--- start Supplied entries ---
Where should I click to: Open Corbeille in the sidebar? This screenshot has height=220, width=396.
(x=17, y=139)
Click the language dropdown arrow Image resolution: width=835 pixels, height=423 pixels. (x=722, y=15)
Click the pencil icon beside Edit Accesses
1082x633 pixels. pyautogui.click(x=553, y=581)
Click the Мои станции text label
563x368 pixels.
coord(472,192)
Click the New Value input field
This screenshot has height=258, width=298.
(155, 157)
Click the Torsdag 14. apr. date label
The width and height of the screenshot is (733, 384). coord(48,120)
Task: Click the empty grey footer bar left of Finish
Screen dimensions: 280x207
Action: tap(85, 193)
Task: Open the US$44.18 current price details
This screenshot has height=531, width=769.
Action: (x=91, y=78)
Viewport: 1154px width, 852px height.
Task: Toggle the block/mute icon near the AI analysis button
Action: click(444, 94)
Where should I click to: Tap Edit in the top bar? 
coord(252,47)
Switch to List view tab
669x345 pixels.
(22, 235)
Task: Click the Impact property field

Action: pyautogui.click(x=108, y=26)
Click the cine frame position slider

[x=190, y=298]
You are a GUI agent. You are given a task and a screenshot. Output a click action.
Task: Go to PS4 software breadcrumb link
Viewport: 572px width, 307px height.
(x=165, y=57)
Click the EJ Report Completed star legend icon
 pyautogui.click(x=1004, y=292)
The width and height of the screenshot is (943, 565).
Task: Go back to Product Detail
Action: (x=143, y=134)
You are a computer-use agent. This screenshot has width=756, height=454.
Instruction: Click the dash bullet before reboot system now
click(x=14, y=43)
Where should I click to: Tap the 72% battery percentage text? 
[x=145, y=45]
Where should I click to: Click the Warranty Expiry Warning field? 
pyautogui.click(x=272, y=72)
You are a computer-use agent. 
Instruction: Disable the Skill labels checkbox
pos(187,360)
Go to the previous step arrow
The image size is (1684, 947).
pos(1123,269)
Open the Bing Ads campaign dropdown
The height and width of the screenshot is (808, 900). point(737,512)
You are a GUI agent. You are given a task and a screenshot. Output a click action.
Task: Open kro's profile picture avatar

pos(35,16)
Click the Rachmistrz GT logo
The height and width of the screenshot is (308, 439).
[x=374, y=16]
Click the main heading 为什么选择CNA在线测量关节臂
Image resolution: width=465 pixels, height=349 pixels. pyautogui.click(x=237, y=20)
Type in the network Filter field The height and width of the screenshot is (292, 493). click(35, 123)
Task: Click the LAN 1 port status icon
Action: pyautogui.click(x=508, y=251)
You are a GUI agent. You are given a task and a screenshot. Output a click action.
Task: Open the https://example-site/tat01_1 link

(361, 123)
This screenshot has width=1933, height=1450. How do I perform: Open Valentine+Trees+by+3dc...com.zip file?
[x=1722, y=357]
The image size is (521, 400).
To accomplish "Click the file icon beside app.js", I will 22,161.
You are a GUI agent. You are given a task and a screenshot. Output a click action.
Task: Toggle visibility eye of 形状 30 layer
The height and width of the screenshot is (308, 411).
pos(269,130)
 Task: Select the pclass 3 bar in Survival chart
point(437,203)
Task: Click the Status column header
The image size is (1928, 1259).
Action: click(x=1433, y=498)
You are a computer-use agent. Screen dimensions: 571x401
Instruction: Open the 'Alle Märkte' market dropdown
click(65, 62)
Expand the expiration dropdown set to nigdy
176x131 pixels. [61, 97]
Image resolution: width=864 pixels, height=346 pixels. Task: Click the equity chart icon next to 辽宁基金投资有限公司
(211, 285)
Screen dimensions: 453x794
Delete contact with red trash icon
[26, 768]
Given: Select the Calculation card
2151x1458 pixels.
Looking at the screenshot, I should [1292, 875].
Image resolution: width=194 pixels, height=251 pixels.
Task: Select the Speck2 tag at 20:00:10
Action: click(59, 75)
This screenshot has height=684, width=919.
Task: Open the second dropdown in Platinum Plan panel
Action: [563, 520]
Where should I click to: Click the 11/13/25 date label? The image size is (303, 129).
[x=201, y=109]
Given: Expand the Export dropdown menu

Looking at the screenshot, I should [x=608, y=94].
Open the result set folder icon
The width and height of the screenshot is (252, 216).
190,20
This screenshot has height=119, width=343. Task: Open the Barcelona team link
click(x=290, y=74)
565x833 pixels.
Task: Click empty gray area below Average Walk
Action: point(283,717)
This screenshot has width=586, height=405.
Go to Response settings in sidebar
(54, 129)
--- end Supplied entries ---
* [Exercise directions]: Copy out every row above word for word.

* [Correct output]:
Where should I click to: Open Corbeille in the sidebar? This screenshot has height=220, width=396.
(x=17, y=139)
Click the language dropdown arrow Image resolution: width=835 pixels, height=423 pixels. (x=722, y=15)
Click the pencil icon beside Edit Accesses
1082x633 pixels. pyautogui.click(x=553, y=581)
Click the Мои станции text label
563x368 pixels.
coord(472,192)
Click the New Value input field
This screenshot has height=258, width=298.
(155, 157)
Click the Torsdag 14. apr. date label
The width and height of the screenshot is (733, 384). coord(48,120)
Task: Click the empty grey footer bar left of Finish
Screen dimensions: 280x207
Action: tap(85, 193)
Task: Open the US$44.18 current price details
This screenshot has height=531, width=769.
Action: (x=91, y=78)
Viewport: 1154px width, 852px height.
Task: Toggle the block/mute icon near the AI analysis button
Action: click(444, 94)
Where should I click to: Tap Edit in the top bar? 
coord(252,47)
Switch to List view tab
669x345 pixels.
(22, 235)
Task: Click the Impact property field

Action: pyautogui.click(x=108, y=26)
Click the cine frame position slider

[x=190, y=298]
You are a GUI agent. You are given a task and a screenshot. Output a click action.
Task: Go to PS4 software breadcrumb link
Viewport: 572px width, 307px height.
(x=165, y=57)
Click the EJ Report Completed star legend icon
 pyautogui.click(x=1004, y=292)
The width and height of the screenshot is (943, 565).
Task: Go back to Product Detail
Action: (x=143, y=134)
You are a computer-use agent. This screenshot has width=756, height=454.
Instruction: Click the dash bullet before reboot system now
click(x=14, y=43)
Where should I click to: Tap the 72% battery percentage text? 
[x=145, y=45]
Where should I click to: Click the Warranty Expiry Warning field? 
pyautogui.click(x=272, y=72)
You are a computer-use agent. 
Instruction: Disable the Skill labels checkbox
pos(187,360)
Go to the previous step arrow
The image size is (1684, 947).
pos(1123,269)
Open the Bing Ads campaign dropdown
The height and width of the screenshot is (808, 900). point(737,512)
You are a GUI agent. You are given a task and a screenshot. Output a click action.
Task: Open kro's profile picture avatar

pos(35,16)
Click the Rachmistrz GT logo
The height and width of the screenshot is (308, 439).
[x=374, y=16]
Click the main heading 为什么选择CNA在线测量关节臂
Image resolution: width=465 pixels, height=349 pixels. pyautogui.click(x=237, y=20)
Type in the network Filter field The height and width of the screenshot is (292, 493). click(35, 123)
Task: Click the LAN 1 port status icon
Action: pyautogui.click(x=508, y=251)
You are a GUI agent. You are given a task and a screenshot. Output a click action.
Task: Open the https://example-site/tat01_1 link

(361, 123)
This screenshot has width=1933, height=1450. How do I perform: Open Valentine+Trees+by+3dc...com.zip file?
[x=1722, y=357]
The image size is (521, 400).
To accomplish "Click the file icon beside app.js", I will 22,161.
You are a GUI agent. You are given a task and a screenshot. Output a click action.
Task: Toggle visibility eye of 形状 30 layer
The height and width of the screenshot is (308, 411).
pos(269,130)
 Task: Select the pclass 3 bar in Survival chart
point(437,203)
Task: Click the Status column header
The image size is (1928, 1259).
Action: click(x=1433, y=498)
You are a computer-use agent. Screen dimensions: 571x401
Instruction: Open the 'Alle Märkte' market dropdown
click(65, 62)
Expand the expiration dropdown set to nigdy
176x131 pixels. [61, 97]
Image resolution: width=864 pixels, height=346 pixels. Task: Click the equity chart icon next to 辽宁基金投资有限公司
(211, 285)
Screen dimensions: 453x794
Delete contact with red trash icon
[26, 768]
Given: Select the Calculation card
2151x1458 pixels.
Looking at the screenshot, I should [1292, 875].
Image resolution: width=194 pixels, height=251 pixels.
Task: Select the Speck2 tag at 20:00:10
Action: click(59, 75)
This screenshot has height=684, width=919.
Task: Open the second dropdown in Platinum Plan panel
Action: [563, 520]
Where should I click to: Click the 11/13/25 date label? The image size is (303, 129).
[x=201, y=109]
Given: Expand the Export dropdown menu

Looking at the screenshot, I should [x=608, y=94].
Open the result set folder icon
The width and height of the screenshot is (252, 216).
190,20
This screenshot has height=119, width=343. Task: Open the Barcelona team link
click(x=290, y=74)
565x833 pixels.
Task: Click empty gray area below Average Walk
Action: point(283,717)
This screenshot has width=586, height=405.
Go to Response settings in sidebar
(54, 129)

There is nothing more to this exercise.